:: PAGE TEXT ::
__________________________________________________
In the context of the Internet of Things (IoT), the number of connected nodes in future scenarios is estimated to be 20, 40 or even 50 billion devices [1,2,3,4]. A large number of these will be sensors, which can be used for gathering information and thus make our environment “intelligent”. This information can also be used for making decisions and controlling actuators. To reduce the effort for installation, wireless sensor nodes will be the method of choice. However, this approach raises the problem of power supply. To reduce the environmental impact of batteries, passive wireless communication systems such as Ultra-High-Frequency (UHF) Radio-Frequency Identification (RFID) are attracting more and more attention [5,6,7,8,9].

The energy for passive sensor nodes has to be harvested from the environment. In systems based on backscattering—such as UHF RFID—the energy for the transponder is taken from an electromagnetic wave, which is provided by a reader. To provide the system with energy, the incident wave has to be rectified after being received by an antenna. To create a sufficient supply voltage from the incident wave, the rectifier has to work as efficiently as possible. The exact design of the rectifier depends on the employed circuitry, used antenna and targeted communication distance.

According to the Friis transmission equation, the available energy decreases quadratically with the distance between the reader and the transponder. Thus, the rectifier’s performance is of utmost importance and can be described using Power Conversion Efficiency (PCE) and Voltage Conversion Efficiency (VCE). These two parameters describe the amount of power and voltage, respectively, which is available at the output of a rectifier for a given input signal, where VCE is defined per stage. Typically, only PCE is considered as a parameter for optimization. However, this leads to several problems for the automated optimization of multistage rectifiers, as is described in the following paragraphs. If VCE is low, more stages are needed to achieve the desired output voltage $V_{\mathrm{out}}$. This leads to increased diode losses in the rectifier, which in turn leads to a drop in the PCE [10]. This means that, when only PCE is optimized, the input voltage increases, to counter the eventual losses. However, an increasing input voltage lowers the modulation depth, due to the RF-limiter, which then limits the input voltage to protect the subsequent circuitry. Thus, both PCE and VCE should be used for optimizing a rectifier.
__________________________________________________
:: MATERIAL SHOWN ::
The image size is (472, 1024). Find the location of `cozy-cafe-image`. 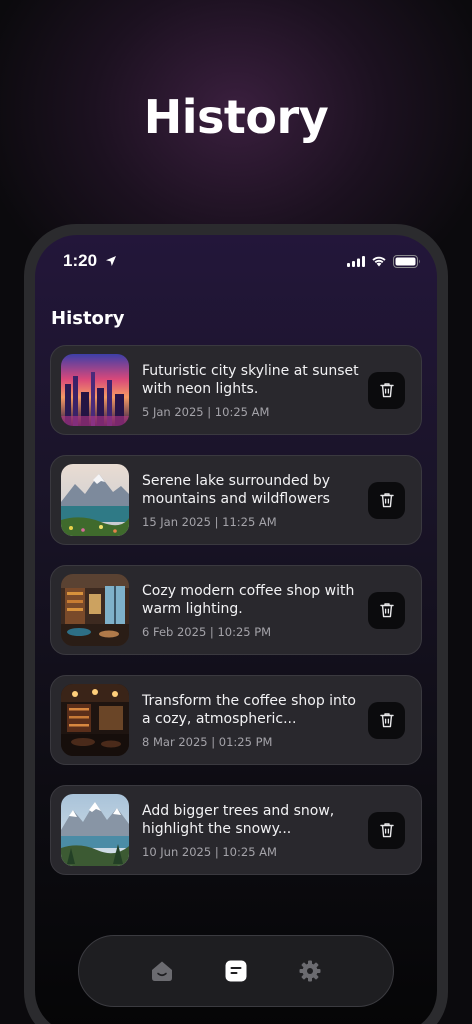

cozy-cafe-image is located at coordinates (95, 720).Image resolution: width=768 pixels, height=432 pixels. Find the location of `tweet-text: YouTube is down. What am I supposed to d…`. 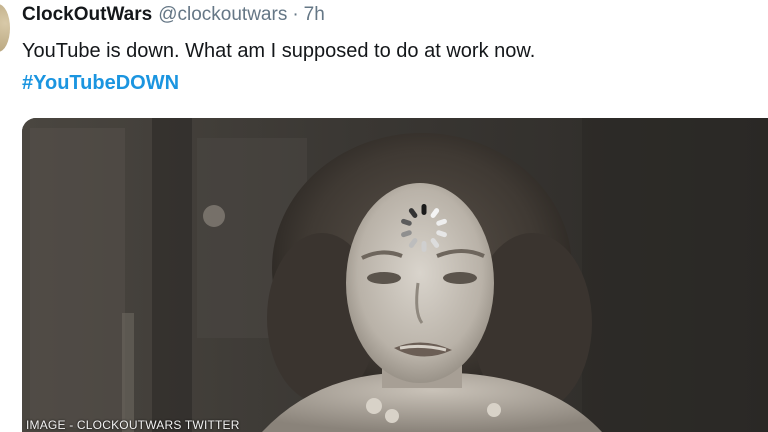

tweet-text: YouTube is down. What am I supposed to d… is located at coordinates (279, 51).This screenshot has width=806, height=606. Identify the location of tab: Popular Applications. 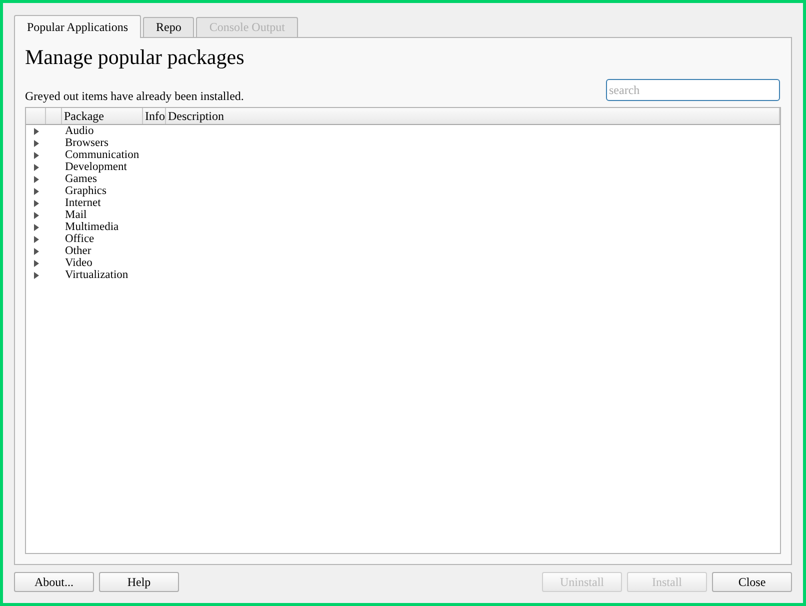
(78, 26).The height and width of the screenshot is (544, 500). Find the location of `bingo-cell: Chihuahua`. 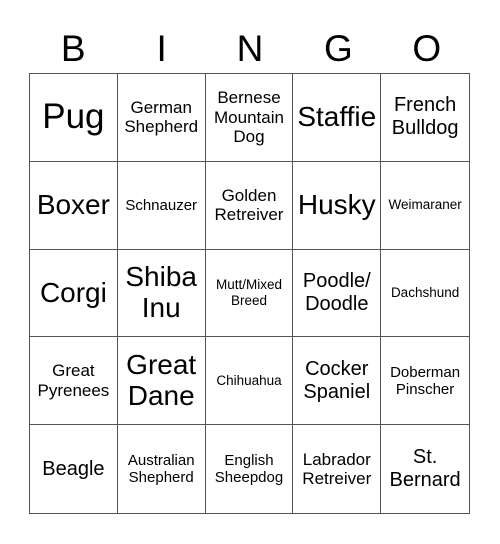

bingo-cell: Chihuahua is located at coordinates (250, 382).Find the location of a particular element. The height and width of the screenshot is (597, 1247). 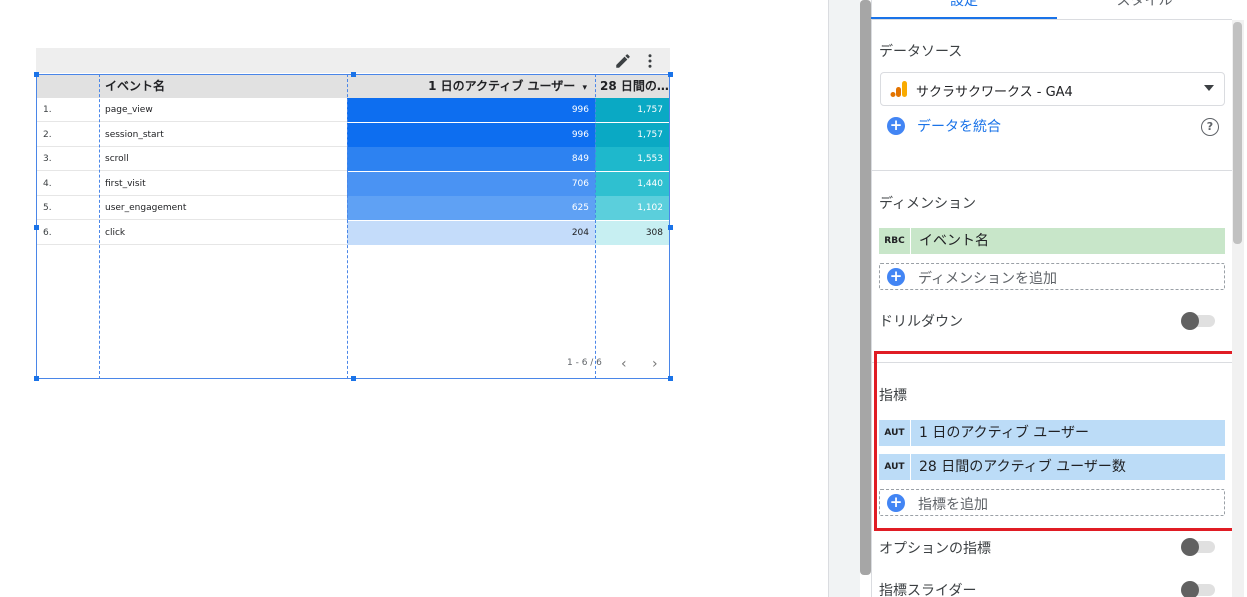

metrics-highlight-box is located at coordinates (1056, 441).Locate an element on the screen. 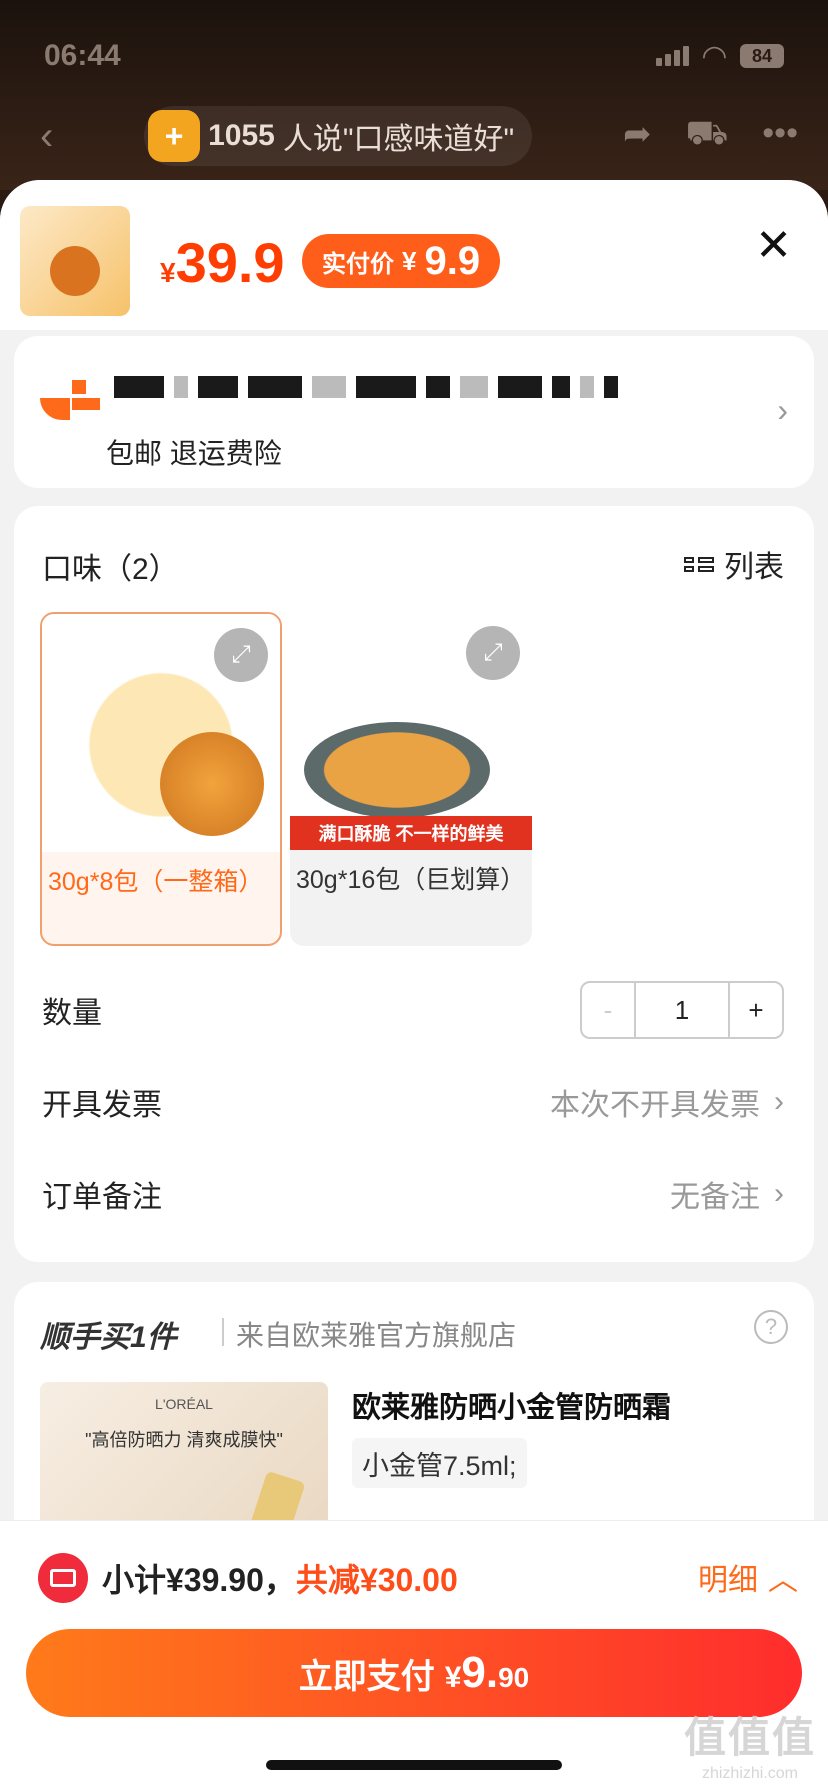  product-price: ¥ 39.9 is located at coordinates (222, 262).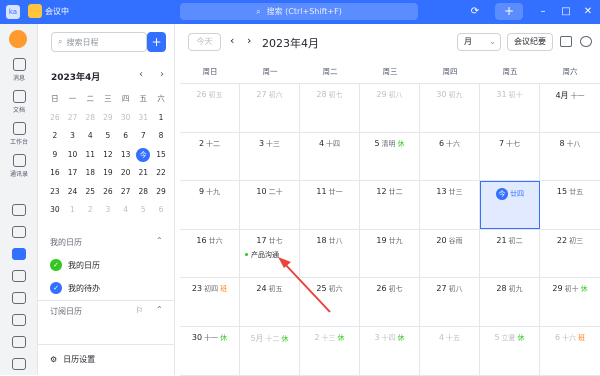 Image resolution: width=600 pixels, height=376 pixels. What do you see at coordinates (108, 174) in the screenshot?
I see `mini-day: 19` at bounding box center [108, 174].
__________________________________________________
:: QUESTIONS ::
- 1) Decide whether each statement agrees with the rectifier passage. Answer yes or no, and quote the passage's deciding words. (a) The available energy falls quadratically as the reader-transponder distance grows. (b) VCE is defined for the rectifier as a whole rather than per stage. (c) Both PCE and VCE are usually considered as optimization parameters.
- 2) Reproduce the stretch of the rectifier passage from "In the context" through "more attention [5,6,7,8,9].".
The entries come from a source other than the rectifier passage.

:: ANSWERS BELOW ::
- 1)
(a) Yes: "the available energy decreases quadratically with the distance between the reader and the transponder"
(b) No: "where VCE is defined per stage"
(c) No: "Typically, only PCE is considered as a parameter for optimization."

- 2)
In the context of the Internet of Things (IoT), the number of connected nodes in future scenarios is estimated to be 20, 40 or even 50 billion devices [1,2,3,4]. A large number of these will be sensors, which can be used for gathering information and thus make our environment “intelligent”. This information can also be used for making decisions and controlling actuators. To reduce the effort for installation, wireless sensor nodes will be the method of choice. However, this approach raises the problem of power supply. To reduce the environmental impact of batteries, passive wireless communication systems such as Ultra-High-Frequency (UHF) Radio-Frequency Identification (RFID) are attracting more and more attention [5,6,7,8,9].